Abstract:
Objective To investigate the correlation between serum nuclear factor E2-related factor 2 (Nrf2), silent regulatory protein 3 (SIRT3), perilipin 5 (PLIN5) and left ventricular remodeling (LVR) in patients with chronic heart failure (CHF), and its predictive value for prognosis.
Methods Two hundred patients with CHF were selected as the observation group, and another 100 healthy individuals undergoing physical examinations during the same period were selected as the control group. The levels of serum Nrf2, SIRT3, PLIN5 and LVR indicatorsleft ventricular end-diastolic posterior wall thickness (LVPWT), end-diastolic ventricular septal thickness (IVST), left ventricular mass index (LVMI) were compared between two groups. The Pearson method was used to analyze the correlation between serum Nrf2, SIRT3, PLIN5 and ventricular remodeling. The patients were followed up for 9 months, and divided into the good prognosis and poor prognosis patients according to the prognosis. The baseline data and levels of serum Nrf2, SIRT3 and PLIN5 of patients with different prognoses were compared. The logistic regression was used to analyze the relationship between serum Nrf2, SIRT3, PLIN5 and prognosis of CHF patients. The receiver operating characteristic (ROC) curve was used to analyze the efficacy of serum Nrf2, SIRT3 and PLIN5 in predicting prognosis.

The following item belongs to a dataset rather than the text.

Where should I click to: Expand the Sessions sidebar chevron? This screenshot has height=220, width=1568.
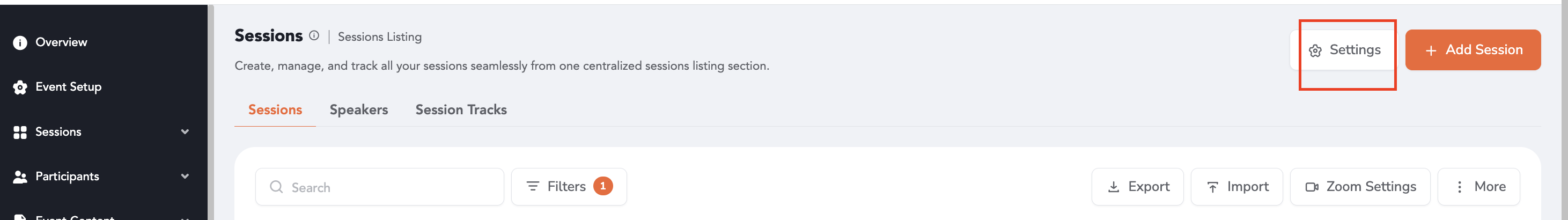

Results The levels of serum Nrf2, SIRT3 and PLIN5 in the observation group were lower than those in control group, while the values of LVPWT, IVST and LVMI were higher than those in control group (P < 0.01). The results of Pearson analysis showed that the levels of serum Nrf2, SIRT3 and PLIN5 were negatively correlated with the values of LVR indicators LVPWT, IVST, and LVMI (P < 0.05). There were statistically significant differences in the levels of troponin Ⅰ (cTnⅠ), brain natriuretic peptide (BNP), Nrf2, SIRT3 and PLIN5 among patients with different prognostic conditions (P < 0.05). The results of logistic regression analysis showed that after adjusting for related confounding factors, the Nrf2, SIRT3 and PLIN5 were still the influencing factors for the prognosis of CHF patients (P < 0.05). The ROC curve showed that the area under the curve (AUC) of Nrf2, SIRT3 and PLIN5 for predicting poor prognosis was 0.774, 0.796, and 0.757, respectively, and the AUC of the combined prediction was 0.933 (0.888−0.964). It was significantly higher than the single prediction efficacy of the three indicators (Z = 3.763, 3.022, 3.589, P = 0.000, 0.003, 0.000).
Conclusions The levels of serum Nrf2, SIRT3 and PLIN5 all have certain correlations with the LVR index of CHF patients. The combined detection has certain predictive value for poor prognosis, which can provide a reference for clinical assessment of LVR and prognosis prediction, and also guide clinical decision-making.